(Dataset entries)
========================================================================

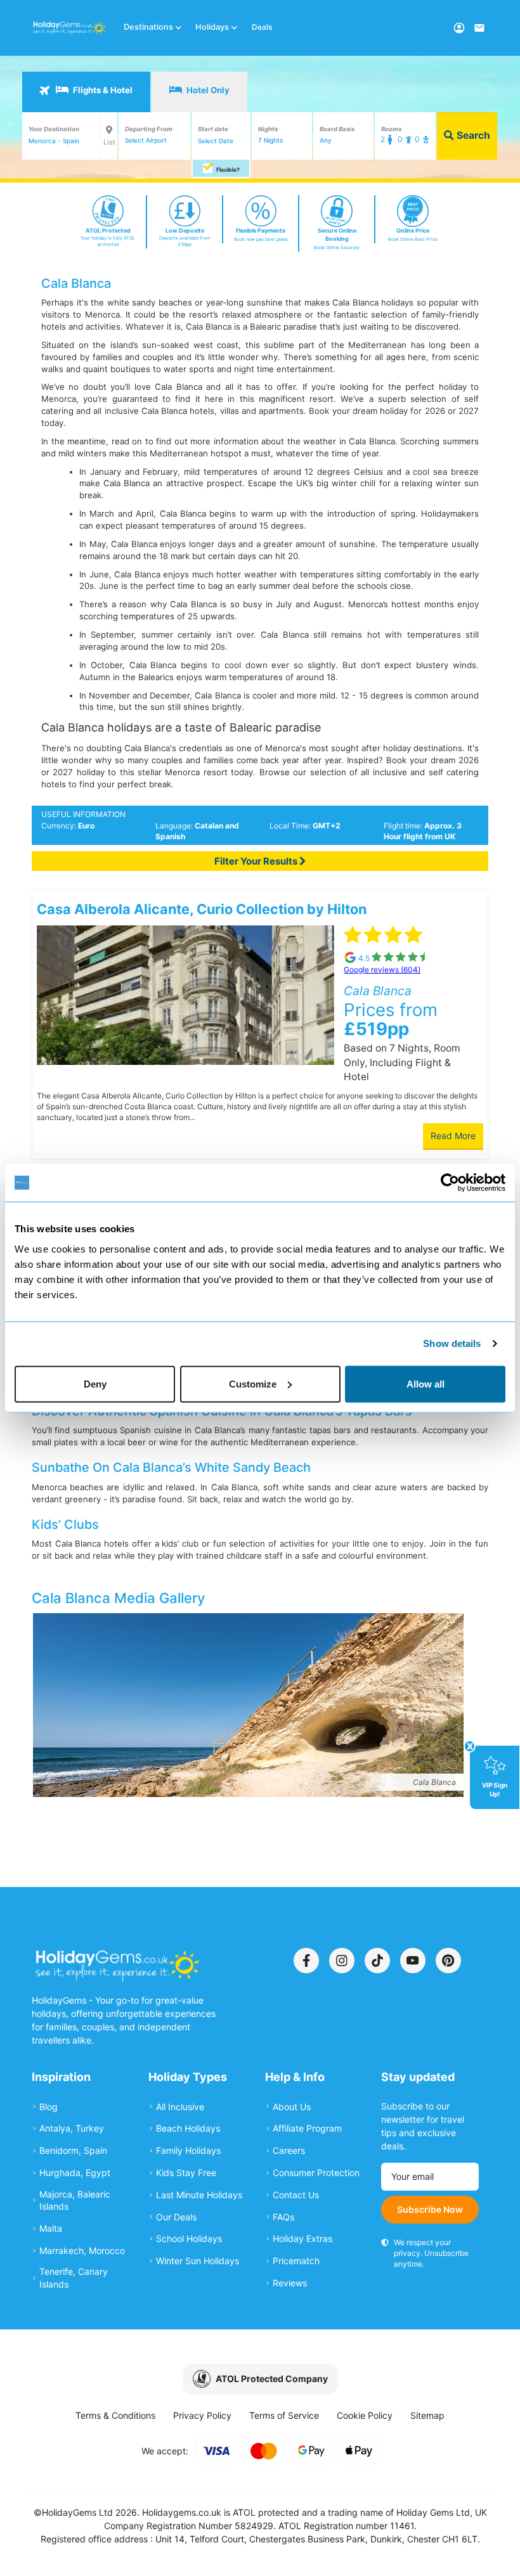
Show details (452, 1343)
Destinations (148, 27)
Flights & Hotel (102, 90)
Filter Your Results (256, 861)
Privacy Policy (202, 2415)
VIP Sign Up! (494, 1789)
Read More (453, 1135)
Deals (262, 27)
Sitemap (427, 2415)
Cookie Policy (365, 2415)
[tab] (86, 92)
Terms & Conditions (115, 2415)
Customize (252, 1383)
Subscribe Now (430, 2209)
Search (472, 135)
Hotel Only (207, 90)
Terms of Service (284, 2415)
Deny (95, 1383)
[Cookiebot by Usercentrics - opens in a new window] (449, 1182)
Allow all (425, 1383)
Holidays (212, 27)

========================================================================

# Task goal
Send back exactly the lines from the line with "Search (472, 135)" through the end of the records.

# Exercise output
Search (472, 135)
Hotel Only (207, 90)
Terms of Service (284, 2415)
Deny (95, 1383)
[Cookiebot by Usercentrics - opens in a new window] (449, 1182)
Allow all (425, 1383)
Holidays (212, 27)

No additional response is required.